-------- Records for this exercise

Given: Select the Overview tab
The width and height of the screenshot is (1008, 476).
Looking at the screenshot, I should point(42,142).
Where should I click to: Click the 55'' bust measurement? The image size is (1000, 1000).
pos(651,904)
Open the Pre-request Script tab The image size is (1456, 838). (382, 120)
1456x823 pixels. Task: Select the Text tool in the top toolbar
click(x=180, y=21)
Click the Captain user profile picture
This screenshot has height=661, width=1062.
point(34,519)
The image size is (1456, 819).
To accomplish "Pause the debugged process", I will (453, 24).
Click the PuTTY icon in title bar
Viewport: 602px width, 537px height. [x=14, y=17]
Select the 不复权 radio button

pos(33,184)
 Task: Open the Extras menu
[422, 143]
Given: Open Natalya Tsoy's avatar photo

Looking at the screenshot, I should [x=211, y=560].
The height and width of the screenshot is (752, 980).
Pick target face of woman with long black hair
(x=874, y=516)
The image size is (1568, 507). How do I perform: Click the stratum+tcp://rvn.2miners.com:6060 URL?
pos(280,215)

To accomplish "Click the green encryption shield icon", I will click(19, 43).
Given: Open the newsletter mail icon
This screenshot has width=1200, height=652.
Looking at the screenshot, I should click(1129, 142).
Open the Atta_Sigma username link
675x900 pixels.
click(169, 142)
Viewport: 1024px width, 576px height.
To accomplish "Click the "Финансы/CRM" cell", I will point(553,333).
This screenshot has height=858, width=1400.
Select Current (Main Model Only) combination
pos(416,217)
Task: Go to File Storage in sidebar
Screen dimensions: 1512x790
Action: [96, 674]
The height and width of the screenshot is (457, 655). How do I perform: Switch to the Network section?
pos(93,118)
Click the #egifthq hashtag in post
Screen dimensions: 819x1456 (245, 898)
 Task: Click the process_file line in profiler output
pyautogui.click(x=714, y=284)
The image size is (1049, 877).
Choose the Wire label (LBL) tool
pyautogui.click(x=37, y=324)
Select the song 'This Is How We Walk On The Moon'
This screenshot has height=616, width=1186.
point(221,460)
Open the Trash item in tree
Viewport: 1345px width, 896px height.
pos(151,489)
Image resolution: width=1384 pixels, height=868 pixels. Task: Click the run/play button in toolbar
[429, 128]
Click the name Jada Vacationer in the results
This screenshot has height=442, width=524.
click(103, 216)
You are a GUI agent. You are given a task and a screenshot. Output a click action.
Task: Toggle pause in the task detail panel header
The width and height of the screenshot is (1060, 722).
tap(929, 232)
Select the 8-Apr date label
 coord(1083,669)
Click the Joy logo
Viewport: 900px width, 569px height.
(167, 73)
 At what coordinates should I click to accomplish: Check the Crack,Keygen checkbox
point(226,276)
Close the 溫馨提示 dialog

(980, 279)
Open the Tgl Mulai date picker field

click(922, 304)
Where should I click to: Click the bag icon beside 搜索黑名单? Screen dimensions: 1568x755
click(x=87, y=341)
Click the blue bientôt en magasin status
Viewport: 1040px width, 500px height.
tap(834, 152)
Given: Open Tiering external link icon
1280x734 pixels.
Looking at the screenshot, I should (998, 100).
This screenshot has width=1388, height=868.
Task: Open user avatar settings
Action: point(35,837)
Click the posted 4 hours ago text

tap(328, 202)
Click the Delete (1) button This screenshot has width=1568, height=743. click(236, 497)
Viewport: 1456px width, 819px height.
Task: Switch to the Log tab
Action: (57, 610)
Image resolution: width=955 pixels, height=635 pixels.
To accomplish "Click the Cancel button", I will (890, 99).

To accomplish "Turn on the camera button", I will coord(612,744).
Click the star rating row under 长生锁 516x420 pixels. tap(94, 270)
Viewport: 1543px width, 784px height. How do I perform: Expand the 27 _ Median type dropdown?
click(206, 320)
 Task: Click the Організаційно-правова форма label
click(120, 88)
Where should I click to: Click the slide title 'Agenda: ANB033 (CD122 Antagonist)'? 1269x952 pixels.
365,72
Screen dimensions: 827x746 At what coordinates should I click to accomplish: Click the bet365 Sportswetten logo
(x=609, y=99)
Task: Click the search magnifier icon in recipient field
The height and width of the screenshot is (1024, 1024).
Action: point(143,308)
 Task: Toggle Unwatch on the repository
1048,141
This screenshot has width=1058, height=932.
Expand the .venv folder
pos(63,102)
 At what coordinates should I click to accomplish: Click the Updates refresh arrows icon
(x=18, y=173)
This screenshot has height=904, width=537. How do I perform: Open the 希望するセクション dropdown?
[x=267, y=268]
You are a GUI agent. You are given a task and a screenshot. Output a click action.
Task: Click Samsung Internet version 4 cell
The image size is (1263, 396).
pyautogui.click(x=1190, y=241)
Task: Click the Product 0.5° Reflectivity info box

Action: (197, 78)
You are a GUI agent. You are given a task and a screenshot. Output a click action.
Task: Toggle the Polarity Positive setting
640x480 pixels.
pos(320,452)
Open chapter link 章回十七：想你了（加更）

----------------

| Task to complete |
Update the part that opens with the line containing "Click the #egifthq hashtag in post" and closes with the line containing "click(120, 88)", replacing "button" with "control" and leaving everything else unchanged. Return only those lines.

| Exercise solution |
Click the #egifthq hashtag in post
Screen dimensions: 819x1456 (245, 898)
 Task: Click the process_file line in profiler output
pyautogui.click(x=714, y=284)
The image size is (1049, 877).
Choose the Wire label (LBL) tool
pyautogui.click(x=37, y=324)
Select the song 'This Is How We Walk On The Moon'
This screenshot has height=616, width=1186.
point(221,460)
Open the Trash item in tree
Viewport: 1345px width, 896px height.
pos(151,489)
Image resolution: width=1384 pixels, height=868 pixels. Task: Click the run/play control in toolbar
[429, 128]
Click the name Jada Vacationer in the results
This screenshot has height=442, width=524.
click(103, 216)
You are a GUI agent. You are given a task and a screenshot. Output a click action.
Task: Toggle pause in the task detail panel header
The width and height of the screenshot is (1060, 722).
tap(929, 232)
Select the 8-Apr date label
 coord(1083,669)
Click the Joy logo
Viewport: 900px width, 569px height.
(167, 73)
 At what coordinates should I click to accomplish: Check the Crack,Keygen checkbox
point(226,276)
Close the 溫馨提示 dialog

(980, 279)
Open the Tgl Mulai date picker field

click(922, 304)
Where should I click to: Click the bag icon beside 搜索黑名单? Screen dimensions: 1568x755
click(x=87, y=341)
Click the blue bientôt en magasin status
Viewport: 1040px width, 500px height.
tap(834, 152)
Given: Open Tiering external link icon
1280x734 pixels.
Looking at the screenshot, I should (998, 100).
This screenshot has width=1388, height=868.
Task: Open user avatar settings
Action: point(35,837)
Click the posted 4 hours ago text

tap(328, 202)
Click the Delete (1) control This screenshot has width=1568, height=743. click(236, 497)
Viewport: 1456px width, 819px height.
Task: Switch to the Log tab
Action: (57, 610)
Image resolution: width=955 pixels, height=635 pixels.
To accomplish "Click the Cancel control", I will (890, 99).

To accomplish "Turn on the camera control", I will coord(612,744).
Click the star rating row under 长生锁 516x420 pixels. tap(94, 270)
Viewport: 1543px width, 784px height. How do I perform: Expand the 27 _ Median type dropdown?
click(206, 320)
 Task: Click the Організаційно-правова форма label
click(120, 88)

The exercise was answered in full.